The very wide range of incidence of colorectal cancer between different countries, different populations is largely dietary. In the United States we consume a lot of calories, a lot of animal fat, a lot of protein. These all tend to increase the risk of colorectal cancer. Whereas fiber, calcium and a number of micronutrients tend to decrease it. There is an interaction between the diet and the bacterial flora which leads to the conversion of bile acids.

Now screening for colorectal cancer is very important for primary care physicians to understand that this is the standard of care. I get called all the time to defend physicians who are being sued for failure to detect colon cancer. I tell them that, "If you didn’t do guaiac screening on this patient you might as well settle the case." There are now a number of studies in the literature that show a substantial reduction in disease-specific mortality in patients who just have the simple screening modality of checking annually or twice annually for occult blood in the stool. These are two of them.

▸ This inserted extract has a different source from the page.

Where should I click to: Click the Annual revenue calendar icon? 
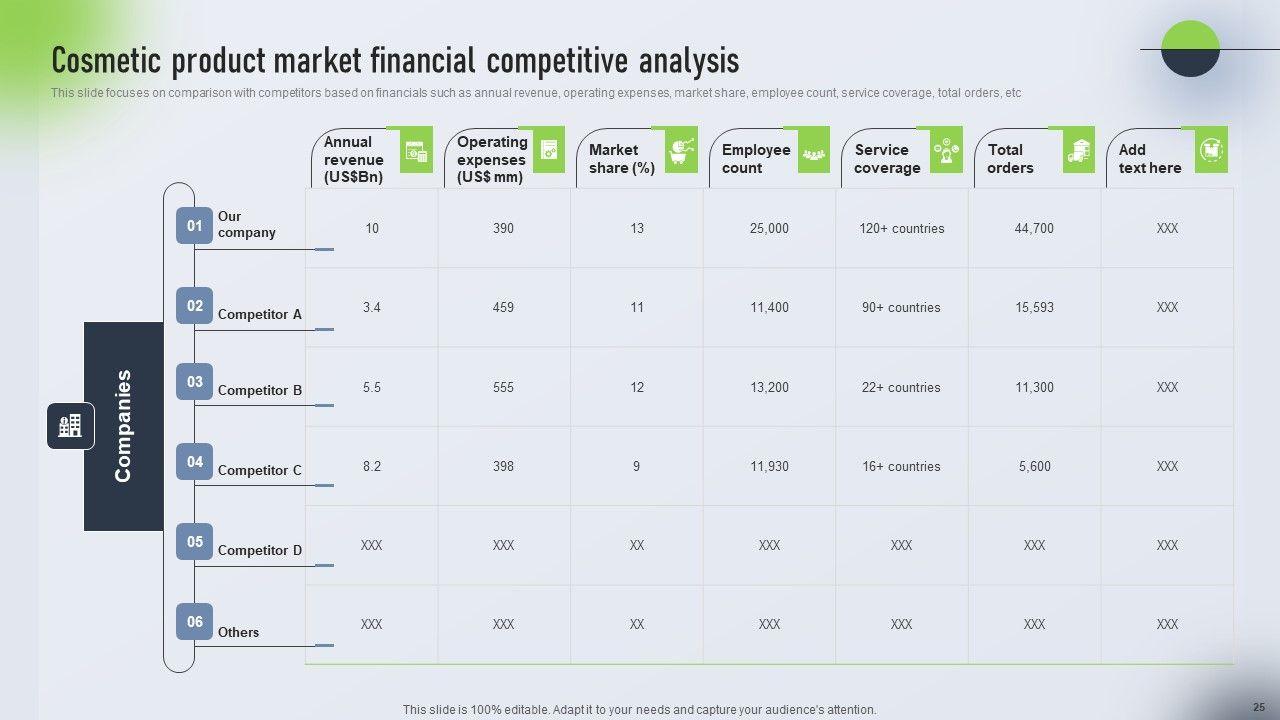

Clinical presentation of colorectal cancer depends on the site. Blood on or around the stool certainly is a presentation that you can see. Changes in bowel habits are more common with left-sided lesions, where the fecal stream is more solid and where the histology, where the tumors tend to be more infiltrative and firm. These changes can consist of changes in the caliber or frequency of stools, and either constipation or diarrhea. Abdominal pain can occur. With right-sided lesions a common presentation is anemia or microscopic blood loss. This is particularly true for cecal carcinomas on the right side of the colon. The diameter of the colon is larger, the stool is liquid and the lesions tend more to be exophytic rather than infiltrative.

The preferred modality for diagnosis is colonoscopy. The air-contrast barium enema is almost as good in terms of sensitivity; not quite but fairly sensitive. But the factor that recommends the colonoscopy is; you see the lesion, you biopsy it, and you immediately have the diagnosis. Sometimes it’s not possible to pass the colonoscope beyond the lesion. You should remember that before you send a patient to surgery you want to know the status of the entire bowel. Because synchronous

Here’s what the colonoscopist sees, here’s a pedunculated adenomatous polyp. The reddish coloration is pretty typical. This polyp can just be simply snared. That will eliminate the lesion. Basically the reason that screening is effective for colon cancer is that colon cancers exist in this stage for long periods of time, in a premalignant stage where they can actually be removed via the colonoscope and prevent the development of cancer. Here’s a sessile polyp, a villous adenoma.

Pathology of colon carcinoma; grossly, the can be either exophytic which is more common on the right, or infiltrating which tend to infiltrate circumferentially first and then longitudinally second, leading to your classic "napkin ring" lesion. Microscopically, virtually all colon carcinomas are adenocarcinoma. About 10% of them are mucinous, meaning that in your biopsy specimen you will see just lakes of mucin with islands of carcinoma cells. About 1% will retain the characteristic of producing mucin but will no longer be able to transport it to the outside world, so they will develop a big blob of mucin in the middle, giving rise to the characteristic "signet ring" cell.